Work to be completed: Could you edit the binary math text, starting with "A. Each card" and going on through "up are ones.", so that "face down" is changed to "upside down"?

** Start of Document text **

Binary Math

What is binary math?

The binary number system is a base-2 number system. This means it only has two numbers: 0 and 1. The word binary simply means “two”, for example, this is a binary star system because it has two stars orbiting each other:

binary stars

The number system that we normally use is the decimal number system. It has 10 numbers: 0 through 9.

Why use binary math?

Binary numbers are important if you want to understand how computers work. Digital electronics (like computers) are dumb but they can easily understand being “ON” or “OFF”.

In terms of electricity, the binary number 1 is a high voltage while the binary number 0 is a low voltage, or ground – which is just a fancy way of saying “ON” and “OFF”. So at a fundamental level, you could think of computers as machines for flipping binary digits on and off, kind of like a lamp – it’s either on (light) or off (dark).

This binary “on/off” language is the computer’s equivalent of our human language:


Everything you see or hear on the computer – words, pictures, videos and sounds – is made using only those zeros and ones. It’s hard to believe but it’s true!

Exercise: Counting In Binary

Here is a helpful table of the first 10 numbers to compare counting in decimal to counting in binary:

1 2 3 4 5 6 7 8 9 10
01 10 11 100 101 110 111 1000 1001 1010

Exercise: Cards

Make a couple sets of 5 cards like as shown below – just simple squares of paper with dots – and place them in the following order:


Q. Do you notice anything about the number of dots on each card?
A. Each card has twice as many dots as the card to the right.

Q. How many dots would there be on each card if we added two more cards to the left?
A. 32, 64

Q. In decimal math, if you add a zero to the end of a number, the number would be 10 times more. What happens in binary math?
A. The number doubles.

Now flip some of the cards face down, like this:


This is how we make binary numbers. The cards that are flipped down are zeros and the cards that are facing up are ones.

Q. If you count in binary, what number do you see if you flip the cards as shown above?

** End of Document text **
** Start of Rows **

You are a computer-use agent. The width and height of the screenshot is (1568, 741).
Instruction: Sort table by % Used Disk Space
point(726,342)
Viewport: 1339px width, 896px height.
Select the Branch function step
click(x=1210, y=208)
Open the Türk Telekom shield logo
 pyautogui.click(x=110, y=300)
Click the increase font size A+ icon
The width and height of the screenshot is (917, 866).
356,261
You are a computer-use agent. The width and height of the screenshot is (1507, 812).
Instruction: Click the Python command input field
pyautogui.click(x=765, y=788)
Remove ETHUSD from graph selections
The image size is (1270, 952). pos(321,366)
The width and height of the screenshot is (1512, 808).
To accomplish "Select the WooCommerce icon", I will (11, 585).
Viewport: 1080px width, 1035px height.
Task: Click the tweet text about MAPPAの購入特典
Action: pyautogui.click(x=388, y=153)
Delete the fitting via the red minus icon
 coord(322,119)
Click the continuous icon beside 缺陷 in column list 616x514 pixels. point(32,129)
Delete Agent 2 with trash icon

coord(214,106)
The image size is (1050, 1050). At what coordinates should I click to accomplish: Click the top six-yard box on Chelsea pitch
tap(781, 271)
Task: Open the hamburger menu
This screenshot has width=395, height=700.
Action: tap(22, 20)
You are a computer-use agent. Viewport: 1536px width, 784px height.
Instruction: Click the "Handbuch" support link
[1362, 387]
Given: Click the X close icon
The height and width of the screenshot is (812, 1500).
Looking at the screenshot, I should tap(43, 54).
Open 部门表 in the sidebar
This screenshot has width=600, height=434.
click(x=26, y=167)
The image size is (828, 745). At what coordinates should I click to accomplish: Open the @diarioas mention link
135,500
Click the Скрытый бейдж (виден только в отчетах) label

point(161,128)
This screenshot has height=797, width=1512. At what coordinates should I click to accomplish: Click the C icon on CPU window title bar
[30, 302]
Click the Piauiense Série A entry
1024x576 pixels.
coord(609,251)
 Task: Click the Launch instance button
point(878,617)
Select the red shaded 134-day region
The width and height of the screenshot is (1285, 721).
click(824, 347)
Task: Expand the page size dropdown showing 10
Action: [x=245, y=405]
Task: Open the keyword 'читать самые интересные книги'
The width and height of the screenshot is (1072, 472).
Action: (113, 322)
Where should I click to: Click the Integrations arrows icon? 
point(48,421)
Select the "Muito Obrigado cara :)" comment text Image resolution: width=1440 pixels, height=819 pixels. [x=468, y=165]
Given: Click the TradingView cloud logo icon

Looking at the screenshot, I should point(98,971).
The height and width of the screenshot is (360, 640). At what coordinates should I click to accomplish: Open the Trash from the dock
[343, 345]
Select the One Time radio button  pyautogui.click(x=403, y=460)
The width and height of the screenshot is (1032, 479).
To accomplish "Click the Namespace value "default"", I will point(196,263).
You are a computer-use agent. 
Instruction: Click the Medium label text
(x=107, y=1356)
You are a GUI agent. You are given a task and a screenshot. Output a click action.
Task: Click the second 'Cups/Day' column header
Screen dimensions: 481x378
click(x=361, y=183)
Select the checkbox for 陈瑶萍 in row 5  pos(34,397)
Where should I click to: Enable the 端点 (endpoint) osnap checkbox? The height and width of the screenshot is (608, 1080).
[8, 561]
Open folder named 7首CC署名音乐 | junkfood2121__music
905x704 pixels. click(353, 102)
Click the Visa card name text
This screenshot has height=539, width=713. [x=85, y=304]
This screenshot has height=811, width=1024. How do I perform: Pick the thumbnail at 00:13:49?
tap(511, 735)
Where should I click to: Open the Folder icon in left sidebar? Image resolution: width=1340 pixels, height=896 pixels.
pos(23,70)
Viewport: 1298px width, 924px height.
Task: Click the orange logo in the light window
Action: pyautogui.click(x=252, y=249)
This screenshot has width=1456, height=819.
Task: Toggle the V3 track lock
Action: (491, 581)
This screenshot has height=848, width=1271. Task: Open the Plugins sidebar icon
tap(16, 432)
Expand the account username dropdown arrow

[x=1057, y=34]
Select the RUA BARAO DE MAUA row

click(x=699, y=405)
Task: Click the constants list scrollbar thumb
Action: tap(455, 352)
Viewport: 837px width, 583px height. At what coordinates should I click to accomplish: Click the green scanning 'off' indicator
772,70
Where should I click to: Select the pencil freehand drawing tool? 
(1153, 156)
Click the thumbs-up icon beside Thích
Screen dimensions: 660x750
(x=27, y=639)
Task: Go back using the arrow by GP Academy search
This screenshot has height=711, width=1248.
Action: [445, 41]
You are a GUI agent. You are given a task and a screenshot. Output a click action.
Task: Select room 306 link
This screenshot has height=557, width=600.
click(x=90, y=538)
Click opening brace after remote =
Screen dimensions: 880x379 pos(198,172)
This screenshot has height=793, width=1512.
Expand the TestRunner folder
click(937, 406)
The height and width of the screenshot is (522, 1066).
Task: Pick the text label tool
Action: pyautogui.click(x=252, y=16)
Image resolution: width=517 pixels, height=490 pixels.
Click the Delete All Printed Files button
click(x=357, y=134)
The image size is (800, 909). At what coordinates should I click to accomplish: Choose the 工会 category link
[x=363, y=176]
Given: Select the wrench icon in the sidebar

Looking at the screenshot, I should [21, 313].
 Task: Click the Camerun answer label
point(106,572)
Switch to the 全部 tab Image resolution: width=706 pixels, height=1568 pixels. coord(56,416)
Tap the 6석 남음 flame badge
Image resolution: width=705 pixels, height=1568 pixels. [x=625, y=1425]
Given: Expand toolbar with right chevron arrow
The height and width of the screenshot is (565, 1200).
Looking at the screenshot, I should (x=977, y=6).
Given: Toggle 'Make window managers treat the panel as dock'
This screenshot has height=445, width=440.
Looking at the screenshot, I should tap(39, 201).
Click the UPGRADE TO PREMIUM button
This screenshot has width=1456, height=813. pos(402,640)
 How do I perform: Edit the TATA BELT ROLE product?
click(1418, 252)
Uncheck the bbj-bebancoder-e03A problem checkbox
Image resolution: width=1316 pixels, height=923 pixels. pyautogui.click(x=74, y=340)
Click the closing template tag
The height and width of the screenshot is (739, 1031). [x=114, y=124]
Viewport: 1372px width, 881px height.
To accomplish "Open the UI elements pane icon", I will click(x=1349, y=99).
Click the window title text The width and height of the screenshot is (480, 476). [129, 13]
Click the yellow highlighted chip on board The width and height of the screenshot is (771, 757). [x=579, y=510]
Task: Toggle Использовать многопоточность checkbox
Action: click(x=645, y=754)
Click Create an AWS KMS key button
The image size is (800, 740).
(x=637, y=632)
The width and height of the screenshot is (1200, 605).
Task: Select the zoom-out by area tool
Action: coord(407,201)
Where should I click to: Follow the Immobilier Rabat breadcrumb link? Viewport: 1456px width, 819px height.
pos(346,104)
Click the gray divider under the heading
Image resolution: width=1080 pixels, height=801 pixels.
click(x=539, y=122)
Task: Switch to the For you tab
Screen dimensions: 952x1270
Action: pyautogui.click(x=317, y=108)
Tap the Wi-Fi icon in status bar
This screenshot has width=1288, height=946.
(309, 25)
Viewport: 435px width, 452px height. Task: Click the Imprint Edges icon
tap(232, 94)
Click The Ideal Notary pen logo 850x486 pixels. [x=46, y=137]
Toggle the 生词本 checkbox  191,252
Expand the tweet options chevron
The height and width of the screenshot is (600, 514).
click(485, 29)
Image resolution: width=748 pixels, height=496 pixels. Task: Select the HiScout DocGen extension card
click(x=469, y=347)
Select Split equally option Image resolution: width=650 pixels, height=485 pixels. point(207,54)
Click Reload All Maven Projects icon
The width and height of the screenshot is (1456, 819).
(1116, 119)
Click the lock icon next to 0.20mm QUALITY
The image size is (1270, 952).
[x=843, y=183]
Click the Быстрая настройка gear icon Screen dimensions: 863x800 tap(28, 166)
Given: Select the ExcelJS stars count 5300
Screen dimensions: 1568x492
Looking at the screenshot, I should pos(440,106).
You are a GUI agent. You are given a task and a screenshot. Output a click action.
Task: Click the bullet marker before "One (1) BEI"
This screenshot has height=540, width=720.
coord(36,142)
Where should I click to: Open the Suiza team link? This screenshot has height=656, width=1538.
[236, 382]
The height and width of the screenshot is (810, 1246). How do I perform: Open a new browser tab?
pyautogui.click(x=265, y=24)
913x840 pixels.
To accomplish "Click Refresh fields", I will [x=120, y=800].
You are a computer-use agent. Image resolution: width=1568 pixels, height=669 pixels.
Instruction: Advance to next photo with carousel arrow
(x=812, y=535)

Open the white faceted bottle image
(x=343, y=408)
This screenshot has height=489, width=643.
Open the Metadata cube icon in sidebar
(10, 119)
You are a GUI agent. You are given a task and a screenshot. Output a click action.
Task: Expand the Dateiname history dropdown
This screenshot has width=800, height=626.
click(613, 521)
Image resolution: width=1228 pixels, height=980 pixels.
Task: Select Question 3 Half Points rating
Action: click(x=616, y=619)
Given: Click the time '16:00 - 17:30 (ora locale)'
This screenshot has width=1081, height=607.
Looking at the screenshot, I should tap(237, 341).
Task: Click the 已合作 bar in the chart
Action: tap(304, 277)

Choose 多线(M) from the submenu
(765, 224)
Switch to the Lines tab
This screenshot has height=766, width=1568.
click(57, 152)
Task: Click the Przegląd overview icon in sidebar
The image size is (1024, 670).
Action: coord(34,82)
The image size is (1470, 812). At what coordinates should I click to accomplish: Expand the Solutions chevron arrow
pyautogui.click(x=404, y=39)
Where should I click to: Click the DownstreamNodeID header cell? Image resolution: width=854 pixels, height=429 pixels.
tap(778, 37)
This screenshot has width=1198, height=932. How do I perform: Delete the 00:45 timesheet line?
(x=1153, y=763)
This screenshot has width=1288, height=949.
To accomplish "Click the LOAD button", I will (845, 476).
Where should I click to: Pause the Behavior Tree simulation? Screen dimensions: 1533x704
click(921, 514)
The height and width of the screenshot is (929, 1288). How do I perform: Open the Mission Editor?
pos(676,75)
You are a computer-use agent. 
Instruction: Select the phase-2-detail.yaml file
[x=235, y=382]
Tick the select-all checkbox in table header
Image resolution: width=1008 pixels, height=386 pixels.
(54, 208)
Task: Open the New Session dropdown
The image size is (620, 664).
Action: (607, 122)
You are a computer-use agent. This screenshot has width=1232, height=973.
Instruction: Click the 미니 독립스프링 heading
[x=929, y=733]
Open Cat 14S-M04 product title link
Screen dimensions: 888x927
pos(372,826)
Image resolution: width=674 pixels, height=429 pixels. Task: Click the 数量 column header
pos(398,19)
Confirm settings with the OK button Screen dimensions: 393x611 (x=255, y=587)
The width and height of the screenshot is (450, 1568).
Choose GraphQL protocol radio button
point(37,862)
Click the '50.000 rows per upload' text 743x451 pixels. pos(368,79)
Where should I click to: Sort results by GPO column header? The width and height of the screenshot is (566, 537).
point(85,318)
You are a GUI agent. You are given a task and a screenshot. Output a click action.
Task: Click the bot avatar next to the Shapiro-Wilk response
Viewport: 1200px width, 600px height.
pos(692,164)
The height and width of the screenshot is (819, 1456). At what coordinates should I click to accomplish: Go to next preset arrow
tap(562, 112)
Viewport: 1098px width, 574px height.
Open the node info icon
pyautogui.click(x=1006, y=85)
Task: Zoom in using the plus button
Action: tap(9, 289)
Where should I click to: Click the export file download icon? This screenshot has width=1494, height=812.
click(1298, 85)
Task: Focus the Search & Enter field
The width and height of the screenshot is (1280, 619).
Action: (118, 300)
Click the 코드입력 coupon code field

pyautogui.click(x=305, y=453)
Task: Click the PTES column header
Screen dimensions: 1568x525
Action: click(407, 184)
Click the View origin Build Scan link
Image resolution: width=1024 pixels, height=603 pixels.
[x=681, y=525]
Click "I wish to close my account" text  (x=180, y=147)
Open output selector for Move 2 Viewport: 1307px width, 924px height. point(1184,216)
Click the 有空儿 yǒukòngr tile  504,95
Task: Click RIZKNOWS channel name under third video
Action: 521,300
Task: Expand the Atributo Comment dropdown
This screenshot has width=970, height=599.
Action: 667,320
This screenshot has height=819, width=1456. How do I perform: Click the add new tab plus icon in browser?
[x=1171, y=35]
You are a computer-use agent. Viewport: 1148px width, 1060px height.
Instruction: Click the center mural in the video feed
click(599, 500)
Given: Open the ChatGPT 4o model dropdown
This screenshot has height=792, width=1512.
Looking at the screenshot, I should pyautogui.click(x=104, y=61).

** End of Rows **

Written response:
A. Each card has twice as many dots as the card to the right.

Q. How many dots would there be on each card if we added two more cards to the left?
A. 32, 64

Q. In decimal math, if you add a zero to the end of a number, the number would be 10 times more. What happens in binary math?
A. The number doubles.

Now flip some of the cards upside down, like this:


This is how we make binary numbers. The cards that are flipped down are zeros and the cards that are facing up are ones.